SHORT PROBLEM A: Please reproduce the forum thread about phase-syncing power stations, starting with "Until this problem" and going on through "PeterT (Feb 16, 2021)", but switch "satellite maps" to "aerial photographs".

--- begin QUOTED PASSAGE ---

# Phase Sync Power Stations



## CalgaryPT (Feb 16, 2021)

There has been a lot of VFD discussion on the forum. I haven't used one in years as I no longer have any 3 phase machines. However, one of your posts the other day got me thinking about a topic I always took for granted but never researched: how do they phase-sync different power stations (i.e., big generators) on the electrical grid? The brown outs in Texas yesterday and the issues they are having with their grid due to snow (yes,_ snow and alligators in the same state_) were a big topic of discussion on the snowblower forum I hang out on as well. While driving back from Metal SuperMarkets in Calgary today and watching the steam plumes along Stoney Trail from the Enmax generating station, I got thinking about this topic more and more.

Inverter type gas generators like my Honda EU2000 have sync modes on them now where you can connect a cable and the electronics do this automatically. (Mine is actually the older version that can't be sync'd, but you get the point.) But how do you do this, and how was it done in the old days before sophisticated electronics? Those of you old enough to remember the 1998 Quebec ice storms know that a big part of recovery was bringing the grid back online. The Quebec grid was more isolated from other grids at the time, so tapping into alternative grids was problematic. And for you real old timers like myself, you may recall the New York City Blackout that paralysed the Big Apple in 1977. Phase shift there severely complicated bringing the power back, and when they didn't get it right—it caused even more damage. Damage can be really expensive too; in New York they had subterranean transmission lines (which aren't preferred due to heat dissipation issues). So a screw-up here means somebody's getting called into a supervisor's office for a chat.

Until this problem was solved—and long after Tesla's AC based grids became the standard—there was no redundancy or ability to connect and leverage other grids. Whenever I look at those satellite maps of the abandoned Love Canal in New York State, I think how far we have come with our electrical grids.

Here's a great video that explains and illustrates the problem and how you solve it in a way that the average guy can understand. There are even cooler demos in the latter parts of the series.


----------



## PeterT (Feb 16, 2021)

Not a pretty week down there.

https://oilprice.com/Energy/Energy-General/Texas-Freeze-Raises-Cost-Of-Charging-A-Tesla-To-900.html


----------



## Dabbler (Feb 17, 2021)

The basic concept is that the grid phase is sensed for crossover point and direction before the connection is made, and then the source is altered to meet that time base.  It is maintained for drift by interrupting the injection current near the zero point and comparing the generator's zero and polarity versus the grid's and adjusting before injection can begin again.

On really big injection points such as the Alberta DC link, it is a little more sophisticated, but this alignment happens very frequently, such as every crossover, or every second crossover.

This isn't very hard or needs sophisticated electronics.  it is the same for solar panels on your roof that inject power into the grid.


----------



## Brent H (Feb 18, 2021)

On the ship we are phase synchronizing all the time.  Between generators and we can synch with shore power if necessary for a very short period of time ( less than 30 seconds) as we are not set up to power the city.

--- end QUOTED PASSAGE ---
--- begin ENTRIES SUPPLIED ---

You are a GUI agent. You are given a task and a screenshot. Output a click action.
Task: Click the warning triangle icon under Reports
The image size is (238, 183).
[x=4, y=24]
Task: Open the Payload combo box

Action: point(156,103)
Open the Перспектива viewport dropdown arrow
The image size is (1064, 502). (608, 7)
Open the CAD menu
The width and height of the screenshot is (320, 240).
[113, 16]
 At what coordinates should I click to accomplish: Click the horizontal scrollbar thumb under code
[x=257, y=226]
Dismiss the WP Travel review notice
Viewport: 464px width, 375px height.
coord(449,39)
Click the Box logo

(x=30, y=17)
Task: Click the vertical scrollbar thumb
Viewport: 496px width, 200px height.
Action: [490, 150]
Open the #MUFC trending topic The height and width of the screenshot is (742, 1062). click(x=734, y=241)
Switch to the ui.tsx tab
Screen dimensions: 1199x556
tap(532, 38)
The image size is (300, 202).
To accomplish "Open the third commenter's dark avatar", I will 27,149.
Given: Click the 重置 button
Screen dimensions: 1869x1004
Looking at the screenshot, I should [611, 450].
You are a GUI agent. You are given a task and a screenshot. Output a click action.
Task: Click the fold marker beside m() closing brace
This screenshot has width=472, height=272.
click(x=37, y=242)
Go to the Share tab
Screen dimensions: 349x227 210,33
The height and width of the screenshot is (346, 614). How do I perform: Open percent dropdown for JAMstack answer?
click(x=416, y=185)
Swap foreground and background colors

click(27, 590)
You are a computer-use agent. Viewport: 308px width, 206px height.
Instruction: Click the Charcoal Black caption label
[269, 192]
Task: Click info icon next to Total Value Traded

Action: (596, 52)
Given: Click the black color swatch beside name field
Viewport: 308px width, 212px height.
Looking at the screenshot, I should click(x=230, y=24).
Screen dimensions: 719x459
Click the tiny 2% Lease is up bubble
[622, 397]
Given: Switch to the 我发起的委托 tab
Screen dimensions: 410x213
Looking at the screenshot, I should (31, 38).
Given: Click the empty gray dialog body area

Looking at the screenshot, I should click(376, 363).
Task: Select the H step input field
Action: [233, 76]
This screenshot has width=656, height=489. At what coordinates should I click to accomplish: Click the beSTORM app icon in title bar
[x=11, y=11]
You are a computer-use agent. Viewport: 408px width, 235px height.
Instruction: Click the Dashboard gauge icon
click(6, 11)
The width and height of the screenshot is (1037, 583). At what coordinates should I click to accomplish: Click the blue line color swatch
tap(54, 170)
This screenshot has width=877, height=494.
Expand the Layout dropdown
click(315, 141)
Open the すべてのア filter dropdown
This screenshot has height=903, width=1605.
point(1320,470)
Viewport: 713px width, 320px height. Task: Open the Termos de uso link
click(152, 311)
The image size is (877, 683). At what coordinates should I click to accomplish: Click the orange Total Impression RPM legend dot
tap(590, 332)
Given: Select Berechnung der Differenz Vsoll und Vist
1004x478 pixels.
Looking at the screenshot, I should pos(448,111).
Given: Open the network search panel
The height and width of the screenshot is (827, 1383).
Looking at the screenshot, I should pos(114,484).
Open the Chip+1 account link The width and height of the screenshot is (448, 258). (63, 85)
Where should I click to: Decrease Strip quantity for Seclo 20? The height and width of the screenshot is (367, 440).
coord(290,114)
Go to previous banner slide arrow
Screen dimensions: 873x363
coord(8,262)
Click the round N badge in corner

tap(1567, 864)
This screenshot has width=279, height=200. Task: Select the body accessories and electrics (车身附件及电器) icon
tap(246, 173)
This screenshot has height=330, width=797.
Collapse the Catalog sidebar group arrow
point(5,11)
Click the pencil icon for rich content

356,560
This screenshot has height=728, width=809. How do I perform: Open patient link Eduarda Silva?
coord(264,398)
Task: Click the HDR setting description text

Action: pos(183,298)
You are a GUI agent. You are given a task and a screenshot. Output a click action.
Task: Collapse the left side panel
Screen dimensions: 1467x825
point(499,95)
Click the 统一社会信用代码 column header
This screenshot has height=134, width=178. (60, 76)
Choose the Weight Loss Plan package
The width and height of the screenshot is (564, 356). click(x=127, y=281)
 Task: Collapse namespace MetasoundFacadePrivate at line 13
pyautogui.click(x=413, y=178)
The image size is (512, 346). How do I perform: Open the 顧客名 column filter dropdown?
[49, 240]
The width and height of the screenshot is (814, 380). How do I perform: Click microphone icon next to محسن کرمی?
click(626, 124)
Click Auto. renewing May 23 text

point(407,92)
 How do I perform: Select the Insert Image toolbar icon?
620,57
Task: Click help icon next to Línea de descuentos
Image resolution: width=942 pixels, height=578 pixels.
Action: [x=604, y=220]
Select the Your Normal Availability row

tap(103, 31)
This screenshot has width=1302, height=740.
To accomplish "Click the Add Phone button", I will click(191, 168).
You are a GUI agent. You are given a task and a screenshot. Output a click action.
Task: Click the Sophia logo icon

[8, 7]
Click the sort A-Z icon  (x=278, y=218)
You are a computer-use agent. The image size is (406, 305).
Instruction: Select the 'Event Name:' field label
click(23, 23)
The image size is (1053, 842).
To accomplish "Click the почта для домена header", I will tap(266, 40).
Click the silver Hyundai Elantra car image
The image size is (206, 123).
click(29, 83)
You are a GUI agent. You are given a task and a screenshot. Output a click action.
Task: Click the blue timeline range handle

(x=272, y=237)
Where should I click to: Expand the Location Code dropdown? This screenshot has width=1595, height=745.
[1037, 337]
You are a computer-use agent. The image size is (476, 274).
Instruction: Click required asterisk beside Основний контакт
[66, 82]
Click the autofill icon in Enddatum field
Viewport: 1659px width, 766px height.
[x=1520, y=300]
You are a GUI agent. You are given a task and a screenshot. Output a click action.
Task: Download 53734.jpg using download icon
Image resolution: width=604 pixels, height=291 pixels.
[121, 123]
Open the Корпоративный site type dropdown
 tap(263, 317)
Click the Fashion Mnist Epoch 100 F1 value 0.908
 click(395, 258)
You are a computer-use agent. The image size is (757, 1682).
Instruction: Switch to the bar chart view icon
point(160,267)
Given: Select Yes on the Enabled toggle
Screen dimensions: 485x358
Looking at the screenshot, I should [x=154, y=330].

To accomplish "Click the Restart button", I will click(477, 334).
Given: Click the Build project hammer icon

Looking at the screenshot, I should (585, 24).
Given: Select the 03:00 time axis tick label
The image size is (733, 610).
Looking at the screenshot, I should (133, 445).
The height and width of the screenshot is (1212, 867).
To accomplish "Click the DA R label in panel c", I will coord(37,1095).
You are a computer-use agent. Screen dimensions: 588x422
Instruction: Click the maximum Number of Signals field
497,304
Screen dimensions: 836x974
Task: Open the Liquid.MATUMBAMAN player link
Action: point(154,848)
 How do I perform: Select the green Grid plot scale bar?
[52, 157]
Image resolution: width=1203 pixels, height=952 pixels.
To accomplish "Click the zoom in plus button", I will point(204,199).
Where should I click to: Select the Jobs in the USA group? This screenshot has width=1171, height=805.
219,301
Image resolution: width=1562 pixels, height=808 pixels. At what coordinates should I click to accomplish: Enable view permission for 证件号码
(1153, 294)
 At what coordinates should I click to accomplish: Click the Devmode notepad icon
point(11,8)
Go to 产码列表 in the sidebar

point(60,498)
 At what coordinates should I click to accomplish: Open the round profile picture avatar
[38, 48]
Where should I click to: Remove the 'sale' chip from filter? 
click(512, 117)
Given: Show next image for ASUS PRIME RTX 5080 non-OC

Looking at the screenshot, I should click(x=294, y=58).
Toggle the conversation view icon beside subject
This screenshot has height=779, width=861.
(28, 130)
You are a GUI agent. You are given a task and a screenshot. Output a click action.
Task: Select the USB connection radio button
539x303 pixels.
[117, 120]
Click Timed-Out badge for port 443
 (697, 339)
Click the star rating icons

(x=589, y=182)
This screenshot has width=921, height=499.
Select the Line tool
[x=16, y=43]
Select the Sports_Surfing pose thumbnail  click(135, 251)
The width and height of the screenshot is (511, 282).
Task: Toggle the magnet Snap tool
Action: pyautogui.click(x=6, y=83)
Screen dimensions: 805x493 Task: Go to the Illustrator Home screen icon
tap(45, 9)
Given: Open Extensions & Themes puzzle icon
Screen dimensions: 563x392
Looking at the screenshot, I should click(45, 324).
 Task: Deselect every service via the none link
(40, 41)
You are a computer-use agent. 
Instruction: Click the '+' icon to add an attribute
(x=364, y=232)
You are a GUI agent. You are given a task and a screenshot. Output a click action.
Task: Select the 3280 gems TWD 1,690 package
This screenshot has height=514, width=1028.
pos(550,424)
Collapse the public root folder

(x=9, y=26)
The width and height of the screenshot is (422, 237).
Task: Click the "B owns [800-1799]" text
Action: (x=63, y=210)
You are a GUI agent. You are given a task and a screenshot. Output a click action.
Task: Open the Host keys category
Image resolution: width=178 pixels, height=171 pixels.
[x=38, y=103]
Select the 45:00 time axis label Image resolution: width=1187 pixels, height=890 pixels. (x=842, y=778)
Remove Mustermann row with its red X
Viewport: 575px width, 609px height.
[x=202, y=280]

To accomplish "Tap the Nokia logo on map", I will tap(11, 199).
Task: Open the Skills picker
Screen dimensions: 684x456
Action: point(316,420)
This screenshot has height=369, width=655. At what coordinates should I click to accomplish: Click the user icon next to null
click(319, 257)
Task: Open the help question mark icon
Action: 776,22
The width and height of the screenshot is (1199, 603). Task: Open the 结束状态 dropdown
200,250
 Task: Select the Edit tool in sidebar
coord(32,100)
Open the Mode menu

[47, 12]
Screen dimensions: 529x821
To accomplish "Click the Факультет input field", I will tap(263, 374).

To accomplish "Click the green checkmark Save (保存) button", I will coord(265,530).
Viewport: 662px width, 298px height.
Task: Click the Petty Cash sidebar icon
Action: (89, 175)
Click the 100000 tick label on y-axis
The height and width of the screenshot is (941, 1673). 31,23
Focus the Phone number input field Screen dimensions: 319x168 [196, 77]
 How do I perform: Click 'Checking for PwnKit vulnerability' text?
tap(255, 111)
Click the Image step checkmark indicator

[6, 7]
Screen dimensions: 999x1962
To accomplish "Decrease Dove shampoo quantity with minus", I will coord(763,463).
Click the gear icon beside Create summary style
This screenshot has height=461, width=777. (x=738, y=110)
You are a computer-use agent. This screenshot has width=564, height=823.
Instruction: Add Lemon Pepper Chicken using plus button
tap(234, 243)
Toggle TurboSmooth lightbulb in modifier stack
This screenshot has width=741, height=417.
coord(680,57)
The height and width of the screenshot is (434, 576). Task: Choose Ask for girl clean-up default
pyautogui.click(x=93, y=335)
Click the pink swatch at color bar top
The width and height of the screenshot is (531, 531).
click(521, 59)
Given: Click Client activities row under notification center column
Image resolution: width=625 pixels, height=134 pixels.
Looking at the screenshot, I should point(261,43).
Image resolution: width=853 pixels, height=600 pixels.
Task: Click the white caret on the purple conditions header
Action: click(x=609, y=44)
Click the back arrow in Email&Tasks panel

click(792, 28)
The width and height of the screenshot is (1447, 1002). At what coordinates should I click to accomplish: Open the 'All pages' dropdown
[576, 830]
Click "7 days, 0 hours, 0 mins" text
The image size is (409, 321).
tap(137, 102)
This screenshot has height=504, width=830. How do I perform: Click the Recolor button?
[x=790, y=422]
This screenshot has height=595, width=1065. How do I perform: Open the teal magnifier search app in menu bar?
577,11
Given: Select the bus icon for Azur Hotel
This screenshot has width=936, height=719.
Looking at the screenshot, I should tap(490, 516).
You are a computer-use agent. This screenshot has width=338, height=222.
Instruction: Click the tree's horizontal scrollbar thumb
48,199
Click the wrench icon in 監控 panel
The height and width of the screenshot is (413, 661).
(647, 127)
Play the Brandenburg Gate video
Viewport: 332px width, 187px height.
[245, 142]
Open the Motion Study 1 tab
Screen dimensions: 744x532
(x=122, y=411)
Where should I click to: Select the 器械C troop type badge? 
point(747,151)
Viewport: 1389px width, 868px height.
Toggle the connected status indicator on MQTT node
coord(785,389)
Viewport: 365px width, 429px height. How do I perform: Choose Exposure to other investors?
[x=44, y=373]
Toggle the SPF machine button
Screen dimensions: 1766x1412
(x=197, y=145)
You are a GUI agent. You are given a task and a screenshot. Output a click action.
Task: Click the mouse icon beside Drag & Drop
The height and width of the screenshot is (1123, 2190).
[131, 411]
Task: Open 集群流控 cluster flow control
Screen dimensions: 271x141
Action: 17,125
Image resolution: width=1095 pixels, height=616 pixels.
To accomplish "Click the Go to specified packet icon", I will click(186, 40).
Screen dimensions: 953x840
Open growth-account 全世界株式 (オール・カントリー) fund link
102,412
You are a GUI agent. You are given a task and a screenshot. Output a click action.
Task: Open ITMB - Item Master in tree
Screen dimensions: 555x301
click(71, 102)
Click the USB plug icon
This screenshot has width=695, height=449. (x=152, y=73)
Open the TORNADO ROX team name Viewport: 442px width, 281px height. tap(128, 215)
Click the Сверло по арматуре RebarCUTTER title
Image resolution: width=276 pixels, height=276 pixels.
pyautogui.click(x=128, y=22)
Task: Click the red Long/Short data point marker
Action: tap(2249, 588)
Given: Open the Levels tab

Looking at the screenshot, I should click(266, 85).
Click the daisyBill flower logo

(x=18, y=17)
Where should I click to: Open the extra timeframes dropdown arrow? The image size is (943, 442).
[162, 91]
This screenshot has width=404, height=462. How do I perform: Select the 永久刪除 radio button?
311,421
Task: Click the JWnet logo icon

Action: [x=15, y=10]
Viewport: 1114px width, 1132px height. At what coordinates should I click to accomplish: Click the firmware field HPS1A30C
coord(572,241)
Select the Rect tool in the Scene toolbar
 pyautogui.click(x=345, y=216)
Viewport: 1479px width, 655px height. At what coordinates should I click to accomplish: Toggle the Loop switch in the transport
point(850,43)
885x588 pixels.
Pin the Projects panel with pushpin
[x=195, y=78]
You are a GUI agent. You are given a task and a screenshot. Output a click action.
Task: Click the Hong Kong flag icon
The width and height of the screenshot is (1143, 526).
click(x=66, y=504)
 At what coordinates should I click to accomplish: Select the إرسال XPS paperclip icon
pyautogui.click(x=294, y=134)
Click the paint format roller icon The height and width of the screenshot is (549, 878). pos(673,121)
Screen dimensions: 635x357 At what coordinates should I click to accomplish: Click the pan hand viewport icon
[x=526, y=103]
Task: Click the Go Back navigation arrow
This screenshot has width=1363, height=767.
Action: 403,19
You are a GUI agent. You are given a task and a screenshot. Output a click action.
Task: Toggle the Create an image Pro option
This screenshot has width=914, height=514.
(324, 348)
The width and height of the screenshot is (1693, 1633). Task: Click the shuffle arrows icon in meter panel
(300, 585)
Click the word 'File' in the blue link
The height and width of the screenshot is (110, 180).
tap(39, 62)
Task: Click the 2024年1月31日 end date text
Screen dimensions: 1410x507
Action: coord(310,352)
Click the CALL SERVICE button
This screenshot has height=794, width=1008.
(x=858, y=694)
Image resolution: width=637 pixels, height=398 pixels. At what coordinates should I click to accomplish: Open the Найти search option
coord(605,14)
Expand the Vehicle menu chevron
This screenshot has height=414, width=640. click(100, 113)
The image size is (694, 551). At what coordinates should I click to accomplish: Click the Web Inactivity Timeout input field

--- end ENTRIES SUPPLIED ---

SHORT PROBLEM B: Convert only the lines of the listing above, starting with the line with "Task: Click the vertical scrollbar thumb" and going on through the line with "Looking at the screenshot, I should [611, 450].", into a JSON list of strings with one string per line and blank lines left out.

FULL OUTPUT A:
Until this problem was solved—and long after Tesla's AC based grids became the standard—there was no redundancy or ability to connect and leverage other grids. Whenever I look at those aerial photographs of the abandoned Love Canal in New York State, I think how far we have come with our electrical grids.

Here's a great video that explains and illustrates the problem and how you solve it in a way that the average guy can understand. There are even cooler demos in the latter parts of the series.


----------



## PeterT (Feb 16, 2021)

FULL OUTPUT B:
[
  "Task: Click the vertical scrollbar thumb",
  "Viewport: 496px width, 200px height.",
  "Action: [490, 150]",
  "Open the #MUFC trending topic The height and width of the screenshot is (742, 1062). click(x=734, y=241)",
  "Switch to the ui.tsx tab",
  "Screen dimensions: 1199x556",
  "tap(532, 38)",
  "The image size is (300, 202).",
  "To accomplish \"Open the third commenter's dark avatar\", I will 27,149.",
  "Given: Click the 重置 button",
  "Screen dimensions: 1869x1004",
  "Looking at the screenshot, I should [611, 450]."
]